Hatim Benjelloun, spécialiste en affaires publiques

Il est important de noter que la coordination entre les autorités, les médias officiels, certains acteurs de la société civile et des experts est cruciale pour assurer l’efficacité de la communication. En travaillant ensemble, ces entités peuvent fournir une image complète et précise de la situation.

Concernant la communication internationale, des défis peuvent surgir, comme nous l’avons vu avec la situation entre le Maroc et la France. Dans de tels cas, il est important de rester centré sur l’objectif principal : sauver des vies. Les débats politiques ou les malentendus diplomatiques ne doivent pas détourner l’attention. En même temps, il est crucial de reconnaître et d’apprécier l’aide offerte par les partenaires internationaux, tout en communiquant, en temps voulu, sur les besoins réels sur le terrain, ce que le Maroc s’est empressé de faire.

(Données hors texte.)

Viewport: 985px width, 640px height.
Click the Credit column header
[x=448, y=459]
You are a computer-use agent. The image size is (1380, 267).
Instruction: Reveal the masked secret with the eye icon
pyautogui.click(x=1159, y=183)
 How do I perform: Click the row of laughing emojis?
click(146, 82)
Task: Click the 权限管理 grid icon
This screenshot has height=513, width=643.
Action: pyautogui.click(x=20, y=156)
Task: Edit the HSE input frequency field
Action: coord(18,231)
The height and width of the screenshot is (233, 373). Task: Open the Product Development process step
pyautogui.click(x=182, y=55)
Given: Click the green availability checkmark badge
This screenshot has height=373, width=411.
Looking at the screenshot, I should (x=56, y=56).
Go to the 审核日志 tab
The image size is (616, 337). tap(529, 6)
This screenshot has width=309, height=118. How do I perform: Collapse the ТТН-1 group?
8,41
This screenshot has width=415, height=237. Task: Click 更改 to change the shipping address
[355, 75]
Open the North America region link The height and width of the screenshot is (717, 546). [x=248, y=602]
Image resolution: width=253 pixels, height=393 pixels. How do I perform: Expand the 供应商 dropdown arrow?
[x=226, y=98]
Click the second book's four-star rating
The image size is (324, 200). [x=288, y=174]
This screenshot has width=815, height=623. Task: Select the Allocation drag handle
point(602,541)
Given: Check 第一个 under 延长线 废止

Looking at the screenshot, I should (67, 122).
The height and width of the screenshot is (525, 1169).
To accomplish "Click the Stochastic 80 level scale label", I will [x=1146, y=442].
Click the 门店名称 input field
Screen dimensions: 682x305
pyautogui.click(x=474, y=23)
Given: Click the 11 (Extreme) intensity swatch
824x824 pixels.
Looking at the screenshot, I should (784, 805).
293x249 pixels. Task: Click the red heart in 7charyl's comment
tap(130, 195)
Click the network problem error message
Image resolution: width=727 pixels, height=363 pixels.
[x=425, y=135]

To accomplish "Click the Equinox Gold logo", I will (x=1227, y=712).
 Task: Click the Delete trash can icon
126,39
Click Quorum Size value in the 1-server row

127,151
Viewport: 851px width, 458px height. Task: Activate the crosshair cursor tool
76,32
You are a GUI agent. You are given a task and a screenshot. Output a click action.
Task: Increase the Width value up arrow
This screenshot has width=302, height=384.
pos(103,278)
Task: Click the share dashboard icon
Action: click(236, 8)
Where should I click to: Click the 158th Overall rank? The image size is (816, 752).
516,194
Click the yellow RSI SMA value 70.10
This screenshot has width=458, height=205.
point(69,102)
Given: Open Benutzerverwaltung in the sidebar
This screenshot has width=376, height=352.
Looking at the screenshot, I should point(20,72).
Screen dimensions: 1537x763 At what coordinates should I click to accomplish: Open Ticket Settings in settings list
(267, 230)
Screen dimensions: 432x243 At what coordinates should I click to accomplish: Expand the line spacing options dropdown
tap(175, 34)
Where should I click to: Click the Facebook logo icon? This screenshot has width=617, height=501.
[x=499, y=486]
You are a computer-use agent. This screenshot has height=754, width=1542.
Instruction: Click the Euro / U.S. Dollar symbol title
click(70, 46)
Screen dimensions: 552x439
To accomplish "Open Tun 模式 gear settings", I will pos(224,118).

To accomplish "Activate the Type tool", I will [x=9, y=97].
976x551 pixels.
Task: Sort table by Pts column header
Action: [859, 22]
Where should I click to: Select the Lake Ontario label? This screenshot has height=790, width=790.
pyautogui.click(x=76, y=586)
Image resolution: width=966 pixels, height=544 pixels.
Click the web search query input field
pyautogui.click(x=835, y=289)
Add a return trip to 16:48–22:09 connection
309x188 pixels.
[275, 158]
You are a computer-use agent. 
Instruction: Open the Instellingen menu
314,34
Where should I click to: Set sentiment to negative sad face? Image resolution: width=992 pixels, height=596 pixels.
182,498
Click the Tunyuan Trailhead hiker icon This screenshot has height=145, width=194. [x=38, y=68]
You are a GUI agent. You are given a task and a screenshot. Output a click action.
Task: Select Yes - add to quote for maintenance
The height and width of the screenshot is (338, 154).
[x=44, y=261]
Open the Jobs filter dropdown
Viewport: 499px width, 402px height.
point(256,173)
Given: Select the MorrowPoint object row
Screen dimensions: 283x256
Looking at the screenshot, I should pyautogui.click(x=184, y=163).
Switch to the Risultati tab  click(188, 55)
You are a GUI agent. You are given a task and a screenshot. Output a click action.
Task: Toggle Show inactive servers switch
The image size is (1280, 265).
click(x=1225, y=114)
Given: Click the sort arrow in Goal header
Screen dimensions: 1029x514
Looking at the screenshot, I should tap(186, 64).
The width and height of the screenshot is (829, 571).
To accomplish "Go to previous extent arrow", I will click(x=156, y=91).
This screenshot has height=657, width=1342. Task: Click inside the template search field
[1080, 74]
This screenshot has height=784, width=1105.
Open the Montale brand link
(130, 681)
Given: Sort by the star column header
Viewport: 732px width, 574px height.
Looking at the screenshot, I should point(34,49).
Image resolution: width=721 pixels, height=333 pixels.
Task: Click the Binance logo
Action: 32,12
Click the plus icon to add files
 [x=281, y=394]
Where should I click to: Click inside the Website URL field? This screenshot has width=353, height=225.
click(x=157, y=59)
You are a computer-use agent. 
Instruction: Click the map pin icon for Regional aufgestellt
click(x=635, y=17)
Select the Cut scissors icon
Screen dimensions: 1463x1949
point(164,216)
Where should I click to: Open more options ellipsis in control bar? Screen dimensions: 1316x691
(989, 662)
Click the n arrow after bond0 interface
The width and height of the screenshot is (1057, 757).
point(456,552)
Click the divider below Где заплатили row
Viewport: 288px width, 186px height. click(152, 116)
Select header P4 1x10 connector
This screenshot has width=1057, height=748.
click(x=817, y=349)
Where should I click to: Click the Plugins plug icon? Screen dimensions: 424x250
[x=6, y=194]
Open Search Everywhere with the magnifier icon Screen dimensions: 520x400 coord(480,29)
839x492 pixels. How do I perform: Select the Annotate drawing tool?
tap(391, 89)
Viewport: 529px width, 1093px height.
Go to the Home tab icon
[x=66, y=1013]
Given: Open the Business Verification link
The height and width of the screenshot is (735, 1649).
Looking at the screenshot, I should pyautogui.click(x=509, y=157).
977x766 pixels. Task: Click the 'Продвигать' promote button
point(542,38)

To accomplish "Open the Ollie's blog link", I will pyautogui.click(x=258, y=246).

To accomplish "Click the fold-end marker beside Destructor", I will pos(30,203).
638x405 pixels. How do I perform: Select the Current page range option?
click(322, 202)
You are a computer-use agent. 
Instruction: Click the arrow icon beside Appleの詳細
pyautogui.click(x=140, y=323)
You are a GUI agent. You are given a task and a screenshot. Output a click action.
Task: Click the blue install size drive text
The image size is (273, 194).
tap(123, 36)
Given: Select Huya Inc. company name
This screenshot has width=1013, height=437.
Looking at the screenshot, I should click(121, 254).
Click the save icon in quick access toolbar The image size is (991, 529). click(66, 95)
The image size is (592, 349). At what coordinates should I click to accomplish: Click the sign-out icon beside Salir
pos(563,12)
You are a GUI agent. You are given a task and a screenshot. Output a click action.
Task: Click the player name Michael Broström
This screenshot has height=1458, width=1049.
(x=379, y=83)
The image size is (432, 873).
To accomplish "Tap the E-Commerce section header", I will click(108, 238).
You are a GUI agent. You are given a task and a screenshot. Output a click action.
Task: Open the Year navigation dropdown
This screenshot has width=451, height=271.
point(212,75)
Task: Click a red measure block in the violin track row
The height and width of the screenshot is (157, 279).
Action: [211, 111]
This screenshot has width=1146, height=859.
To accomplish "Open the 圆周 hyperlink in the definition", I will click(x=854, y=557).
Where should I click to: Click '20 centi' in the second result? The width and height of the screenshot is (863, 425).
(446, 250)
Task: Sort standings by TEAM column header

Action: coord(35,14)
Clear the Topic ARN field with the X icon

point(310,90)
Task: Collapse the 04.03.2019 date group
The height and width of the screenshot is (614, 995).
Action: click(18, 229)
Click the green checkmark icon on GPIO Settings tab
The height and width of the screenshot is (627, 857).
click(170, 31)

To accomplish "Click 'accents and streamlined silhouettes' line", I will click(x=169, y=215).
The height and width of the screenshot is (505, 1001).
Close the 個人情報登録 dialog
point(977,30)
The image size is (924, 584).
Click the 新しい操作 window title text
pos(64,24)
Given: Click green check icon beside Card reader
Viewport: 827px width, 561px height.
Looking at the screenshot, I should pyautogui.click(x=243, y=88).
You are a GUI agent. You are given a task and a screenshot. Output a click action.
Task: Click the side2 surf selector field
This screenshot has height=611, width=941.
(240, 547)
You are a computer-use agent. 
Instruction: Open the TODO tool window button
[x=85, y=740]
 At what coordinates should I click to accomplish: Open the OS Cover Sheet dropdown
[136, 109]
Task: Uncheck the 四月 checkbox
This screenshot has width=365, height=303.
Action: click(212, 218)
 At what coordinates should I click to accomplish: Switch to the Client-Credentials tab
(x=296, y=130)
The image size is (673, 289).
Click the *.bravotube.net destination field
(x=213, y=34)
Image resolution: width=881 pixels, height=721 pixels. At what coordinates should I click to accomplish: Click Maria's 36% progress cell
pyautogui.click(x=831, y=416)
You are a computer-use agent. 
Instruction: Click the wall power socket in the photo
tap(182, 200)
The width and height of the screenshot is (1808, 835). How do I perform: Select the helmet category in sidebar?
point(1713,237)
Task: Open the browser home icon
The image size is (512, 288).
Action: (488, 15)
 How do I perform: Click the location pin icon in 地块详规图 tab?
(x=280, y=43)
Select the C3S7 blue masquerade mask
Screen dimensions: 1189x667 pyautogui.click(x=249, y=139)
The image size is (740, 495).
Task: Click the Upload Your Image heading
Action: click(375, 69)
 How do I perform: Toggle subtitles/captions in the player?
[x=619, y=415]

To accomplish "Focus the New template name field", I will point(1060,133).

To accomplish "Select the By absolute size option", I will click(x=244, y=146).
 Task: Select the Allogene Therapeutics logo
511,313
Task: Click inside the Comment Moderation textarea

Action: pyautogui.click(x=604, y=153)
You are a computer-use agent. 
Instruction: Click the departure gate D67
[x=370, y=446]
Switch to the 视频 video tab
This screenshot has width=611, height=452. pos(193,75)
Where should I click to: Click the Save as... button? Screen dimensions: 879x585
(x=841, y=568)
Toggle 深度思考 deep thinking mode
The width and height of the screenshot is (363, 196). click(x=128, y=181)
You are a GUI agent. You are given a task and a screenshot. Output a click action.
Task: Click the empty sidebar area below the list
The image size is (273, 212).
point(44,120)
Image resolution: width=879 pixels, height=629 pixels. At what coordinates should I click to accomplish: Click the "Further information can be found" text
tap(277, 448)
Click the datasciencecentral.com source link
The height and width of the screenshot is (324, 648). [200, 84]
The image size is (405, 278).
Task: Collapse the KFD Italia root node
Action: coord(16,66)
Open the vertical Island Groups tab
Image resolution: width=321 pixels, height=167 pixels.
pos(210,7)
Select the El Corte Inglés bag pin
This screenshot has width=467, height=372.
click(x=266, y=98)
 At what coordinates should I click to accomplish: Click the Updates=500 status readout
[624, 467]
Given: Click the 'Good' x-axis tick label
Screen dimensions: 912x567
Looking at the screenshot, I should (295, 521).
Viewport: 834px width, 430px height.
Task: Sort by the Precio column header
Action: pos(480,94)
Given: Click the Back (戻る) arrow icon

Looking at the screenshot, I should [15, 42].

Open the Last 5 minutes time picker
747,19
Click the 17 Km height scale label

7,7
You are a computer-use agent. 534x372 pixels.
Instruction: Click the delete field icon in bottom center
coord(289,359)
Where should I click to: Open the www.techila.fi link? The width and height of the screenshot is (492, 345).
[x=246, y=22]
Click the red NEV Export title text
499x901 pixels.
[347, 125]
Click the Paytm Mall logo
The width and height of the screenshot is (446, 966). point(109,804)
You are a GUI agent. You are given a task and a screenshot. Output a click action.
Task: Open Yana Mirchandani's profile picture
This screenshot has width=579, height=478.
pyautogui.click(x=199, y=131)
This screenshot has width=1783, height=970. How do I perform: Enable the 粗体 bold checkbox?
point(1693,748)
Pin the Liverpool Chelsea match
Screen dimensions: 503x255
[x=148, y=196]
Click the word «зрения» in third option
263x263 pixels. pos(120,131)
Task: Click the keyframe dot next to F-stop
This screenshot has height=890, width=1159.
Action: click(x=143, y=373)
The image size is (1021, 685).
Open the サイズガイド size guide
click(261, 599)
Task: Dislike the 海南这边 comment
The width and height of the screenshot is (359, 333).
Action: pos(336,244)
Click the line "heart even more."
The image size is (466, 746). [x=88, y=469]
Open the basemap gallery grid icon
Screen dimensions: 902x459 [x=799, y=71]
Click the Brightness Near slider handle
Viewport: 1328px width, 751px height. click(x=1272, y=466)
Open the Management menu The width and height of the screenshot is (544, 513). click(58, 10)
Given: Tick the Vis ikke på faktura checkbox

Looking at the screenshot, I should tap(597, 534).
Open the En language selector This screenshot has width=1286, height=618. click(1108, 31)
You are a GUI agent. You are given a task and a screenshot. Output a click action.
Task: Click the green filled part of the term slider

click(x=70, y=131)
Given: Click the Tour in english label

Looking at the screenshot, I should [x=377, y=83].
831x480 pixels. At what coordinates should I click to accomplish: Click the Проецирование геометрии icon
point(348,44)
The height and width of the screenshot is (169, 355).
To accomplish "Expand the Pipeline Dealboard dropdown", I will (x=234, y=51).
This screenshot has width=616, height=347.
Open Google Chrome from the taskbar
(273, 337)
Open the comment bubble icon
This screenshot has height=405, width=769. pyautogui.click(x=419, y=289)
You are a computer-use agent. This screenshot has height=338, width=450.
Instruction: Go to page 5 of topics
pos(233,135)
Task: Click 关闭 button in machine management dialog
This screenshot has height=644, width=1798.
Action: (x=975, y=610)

Le gouvernement, notamment son chef Aziz Akhannouch, est critiqué pour une certaine lenteur dans la réaction. Comment analysez-vous cela ?

Il est important de différencier le temps réel de l’action et la perception du temps par le public. Le rythme auquel les autorités agissent peut différer de celui perçu par la population. C’est de notoriété publique, l’État marocain est bien préparé pour respecter tous les standards de gestion de crise dans de telles situations. L’armée, grâce à ses ressources humaines, techniques et technologiques, l’est encore plus. La patience et la résilience sont de mise. D’ailleurs, de nombreux programmes de simulation et de préparation aux catastrophes naturelles ont été initiés par les autorités ces dernières années, conjointement avec des pays partenaires.

“Le rythme auquel les autorités agissent peut différer de celui perçu par la population”

Hatim Benjelloun, spécialiste en affaires publiques

Et la règle veut qu’avant toute intervention, un travail préliminaire complexe doit être effectué : évaluer la situation, déterminer les besoins, puis flécher les ressources à déployer sur le terrain. Il existe des processus et des méthodes qu’il est impossible d’ignorer, sans quoi la situation pourrait s’aggraver, causant confusion, décisions asymétriques, congestion et dispersion des efforts.

Prenons l’exemple d’un patient en soins intensifs, pris en charge de manière improvisée et désorganisée par une multitude de médecins, d’infirmiers et de spécialistes, tous déterminés à le sauver. La diffusion ou le conflit des décisions et des informations pourraient, au contraire, mettre sa vie en danger, et ce quelle que soit l’expertise ou le niveau de qualification du personnel soignant.

En conclusion, même si les intentions sont bonnes et qu’il y a beaucoup de bienveillance, si ces efforts ne sont pas coordonnés et organisés avec soin, ils peuvent s’avérer contre-productifs, voire dangereux.